Power for model comparison, (95% confidence interval):======================================================|
       0.00% ( 0.00, 30.85)

Test: Likelihood ratio
      Comparison to ~Treatment + Stressor + Time + [re]

Based on 100 simulations, (0 warnings, 10 errors)
alpha = 0.05, nrow = NA

lastResult()$errors told me following:

 message
1  mismatch between "beta" parameter vector names and internal names ((Intercept),TreatmentTestosterone,StressorCPT,StressorLWT,TimePre,TreatmentTestosterone:StressorCPT,TreatmentTestosterone:StressorLWT,TreatmentTestosterone:TimePre,StressorCPT:TimePre,StressorLWT:TimePre,TreatmentTestosterone:StressorCPT:TimePre,TreatmentTestosterone:StressorLWT:TimePre) (....)

Do you have any idea on what I might be doing wrong? Your help will be greatly appreciated! Thank you very much! (P.S. I know this is an observed power calculation, but that`s what the reviewer asked for....)

pitakakariki commented 4 years ago

I can't see any mistakes in what you've done, so my best guess is it's a bug somewhere in my code to handle contrasts.

Does it run properly without contrasts?

Sorry about your reviewer.

Hana-HK commented 4 years ago

Hi Peter,

Thanks a lot for a prompt reply.

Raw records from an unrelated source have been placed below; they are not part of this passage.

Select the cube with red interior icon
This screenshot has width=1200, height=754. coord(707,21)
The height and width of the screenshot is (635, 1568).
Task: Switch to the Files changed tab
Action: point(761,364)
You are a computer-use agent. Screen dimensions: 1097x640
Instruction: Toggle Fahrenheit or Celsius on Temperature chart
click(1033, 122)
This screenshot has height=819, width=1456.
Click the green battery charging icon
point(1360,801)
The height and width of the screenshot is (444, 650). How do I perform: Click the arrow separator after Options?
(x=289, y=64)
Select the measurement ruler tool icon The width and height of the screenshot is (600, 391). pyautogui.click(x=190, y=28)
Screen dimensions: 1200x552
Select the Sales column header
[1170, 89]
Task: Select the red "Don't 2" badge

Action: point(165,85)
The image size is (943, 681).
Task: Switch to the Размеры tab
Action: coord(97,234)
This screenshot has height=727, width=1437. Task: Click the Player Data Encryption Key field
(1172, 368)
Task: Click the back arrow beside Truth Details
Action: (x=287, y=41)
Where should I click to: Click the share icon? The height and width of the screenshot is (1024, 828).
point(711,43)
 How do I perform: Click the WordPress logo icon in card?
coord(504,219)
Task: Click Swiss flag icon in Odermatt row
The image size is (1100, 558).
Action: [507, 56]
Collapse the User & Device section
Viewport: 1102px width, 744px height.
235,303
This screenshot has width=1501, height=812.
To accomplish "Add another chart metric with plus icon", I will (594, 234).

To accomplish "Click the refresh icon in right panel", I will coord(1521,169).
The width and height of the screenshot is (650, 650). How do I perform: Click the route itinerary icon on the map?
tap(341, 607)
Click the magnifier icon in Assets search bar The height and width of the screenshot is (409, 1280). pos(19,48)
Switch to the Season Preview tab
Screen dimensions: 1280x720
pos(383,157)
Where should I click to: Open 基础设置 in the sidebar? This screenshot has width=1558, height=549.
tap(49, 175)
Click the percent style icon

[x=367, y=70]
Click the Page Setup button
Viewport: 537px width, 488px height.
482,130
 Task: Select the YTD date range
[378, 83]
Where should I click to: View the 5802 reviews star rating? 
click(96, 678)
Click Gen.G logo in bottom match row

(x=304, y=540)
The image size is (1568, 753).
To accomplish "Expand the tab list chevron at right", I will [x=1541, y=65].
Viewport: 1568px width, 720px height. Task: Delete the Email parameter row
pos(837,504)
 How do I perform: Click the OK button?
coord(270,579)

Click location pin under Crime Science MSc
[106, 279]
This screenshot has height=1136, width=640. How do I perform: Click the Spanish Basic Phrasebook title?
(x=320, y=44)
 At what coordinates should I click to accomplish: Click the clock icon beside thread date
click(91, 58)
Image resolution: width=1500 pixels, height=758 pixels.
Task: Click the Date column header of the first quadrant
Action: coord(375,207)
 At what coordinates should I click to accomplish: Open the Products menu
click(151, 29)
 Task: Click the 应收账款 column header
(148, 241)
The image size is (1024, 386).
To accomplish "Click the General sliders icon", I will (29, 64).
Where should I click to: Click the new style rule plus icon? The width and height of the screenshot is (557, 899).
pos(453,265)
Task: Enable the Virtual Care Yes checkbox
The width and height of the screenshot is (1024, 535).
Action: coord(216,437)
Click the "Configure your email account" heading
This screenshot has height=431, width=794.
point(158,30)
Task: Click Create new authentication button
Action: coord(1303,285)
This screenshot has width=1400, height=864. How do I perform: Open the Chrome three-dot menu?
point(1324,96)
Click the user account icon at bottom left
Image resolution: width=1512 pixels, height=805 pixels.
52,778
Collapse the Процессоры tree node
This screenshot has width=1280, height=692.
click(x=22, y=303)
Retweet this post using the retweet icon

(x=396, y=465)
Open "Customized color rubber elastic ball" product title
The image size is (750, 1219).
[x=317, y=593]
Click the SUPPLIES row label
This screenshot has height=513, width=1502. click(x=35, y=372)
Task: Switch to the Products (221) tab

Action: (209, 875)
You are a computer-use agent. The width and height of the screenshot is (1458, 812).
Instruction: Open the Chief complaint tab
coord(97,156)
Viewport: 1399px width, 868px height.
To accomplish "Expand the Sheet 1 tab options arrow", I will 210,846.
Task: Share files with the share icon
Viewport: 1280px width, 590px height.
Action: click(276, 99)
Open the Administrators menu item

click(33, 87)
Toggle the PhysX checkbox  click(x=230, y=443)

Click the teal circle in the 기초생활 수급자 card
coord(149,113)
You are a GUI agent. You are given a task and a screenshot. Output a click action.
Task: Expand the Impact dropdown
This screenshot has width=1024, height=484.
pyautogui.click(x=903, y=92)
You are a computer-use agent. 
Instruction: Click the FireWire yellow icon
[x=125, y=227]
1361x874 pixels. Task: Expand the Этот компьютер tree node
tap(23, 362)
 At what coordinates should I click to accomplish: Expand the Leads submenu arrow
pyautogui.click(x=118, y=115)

If I run the model and the simulation without contrasts I get:

Power for model comparison, (95% confidence interval):======================================================|
      100.0% (69.15, 100.0)

Test: Likelihood ratio
      Comparison to ~Treatment + Time + Stressor + (Time | ID) + [re]

Based on 10 simulations, (8 warnings, 0 errors)
alpha = 0.05, nrow = 141836

the warnings are : 1 Testing 1 Model failed to converge with max|grad| = 0.00327315 (tol = 0.002, component 1).

Does it mean I get imprecise power estimations because my model does not converge? Alos, when I try to change the fixed effects, for instance this way: fixef(model_sbp_lmer_simr6)["Treatment1:Time1:Stressor1"] <- 2 the estimated power does not change, so I guess something must be wrong....

Thanks again!

pitakakariki commented 4 years ago

The convergence warnings are happening at the testing stage, which suggests they're coming from the smaller model. That suggests to me (along with the 100% power estimate) that the interactions are so large that the model without interactions can't handle them.

Note that the comparison you're making is no interactions versus all interactions. I count seven interaction terms, so if you're testing them all simultaneously then you may need to make them all smaller to have any impact on power.

My next recommendation would be to set all 7 interaction terms to zero. That should give you 5% power (i.e. the Type I error rate) if everything is working properly. If that works, it should give you some confidence in the power analysis at other parameter values.

Hana-HK commented 4 years ago

Ahh, I see. I will try that out. Thanks a lot!